Я посмотрел налево. Еще два темных силуэта. Слаженность, достойная восхищения.

Я повернулся и пошел дальше в сторону моря. На ходу извлек сверток из кобуры, снял водонепроницаемый чехол, застегнул его и убрал в карман на молнии. Луна скрылась. Я побежал, то и дело оглядываясь. Три пары недругов тоже перешли на бег. Когда оглянулся в очередной раз, двое на моем трапе остановились и прицелились. Или показалось? Трудно разглядеть в звездном свете. Но миг спустя я понял, что не ошибся: в темноте сверкнул алый огненный язычок. Выстрела не было слышно, что вполне понятно: никто в здравом уме не переполошит сотни крепких голландских, немецких и бельгийских моряков, если можно без этого обойтись. Однако со мной враги не собирались церемониться.

Снова вышла луна, и снова я побежал. От удачно посланной пули больше пострадала одежда, чем я сам, хотя жгучая боль в правой руке у плеча заставила меня инстинктивно схватиться за рану левой ладонью.

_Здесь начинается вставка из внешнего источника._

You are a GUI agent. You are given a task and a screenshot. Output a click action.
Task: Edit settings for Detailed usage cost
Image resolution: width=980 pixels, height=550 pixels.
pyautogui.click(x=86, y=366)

Ладно, хватит играть в поддавки.

Я свернул с широкого понтона на узкий, запрыгнул на нос баржи, причаленной под прямым углом, бесшумно пробежал по палубе и укрылся на корме за рулевой рубкой. Затем осторожно выглянул из-за ее угла.

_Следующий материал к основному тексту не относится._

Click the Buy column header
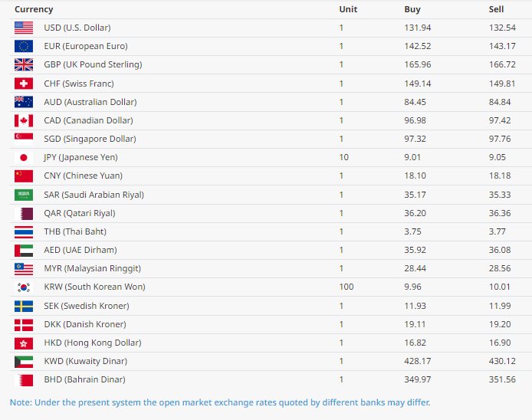Screen dimensions: 532x420 tap(412, 9)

Двое на центральном трапе стояли и энергично махали руками, объясняя своим товарищам справа, что нужно обойти меня с фланга и, если я правильно понял их жесты, прикончить выстрелами в спину. Похоже, эти люди крайне слабо представляли себе, что такое честная игра и спортивный дух, но в их профессионализме сомневаться не приходилось. Было совершенно очевидно, что, если они реализуют свои шансы, которые я оценивал как довольно высокие, это будет сделано именно методом окружения или обхода. А значит, в моих интересах как можно скорее сорвать этот план.

Я временно убрал из уравнения двоих на среднем понтоне, здраво рассудив, что они будут стоять и ждать, когда обходящие застигнут меня врасплох, и повернулся к левому. Пять секунд – и вот мои недруги на виду, не бегут, а уверенно шагают, вглядываясь в тени, отбрасываемые рубками и корпусами барж. Очень неосторожное, даже глупое поведение, учитывая, что я нахожусь в самой густой из здешних теней, а они, напротив, опасно залиты светом месяца. У них не было шансов увидеть меня раньше, чем я их. Один из них вообще ничего больше не увидит, – вероятно, он скончался еще до того, как на удивление беззвучно повалился на настил и с еле слышным плеском скатился в воду. Я прицелился во второго, но тот среагировал молниеносно – метнулся назад, за пределы моей видимости, прежде чем я успел выжать спуск. Отчего-то пришло в голову, что мой спортивный дух пребывает на более низком уровне, чем у врагов, но в тот вечер мне не хотелось смиренно дожидаться конца.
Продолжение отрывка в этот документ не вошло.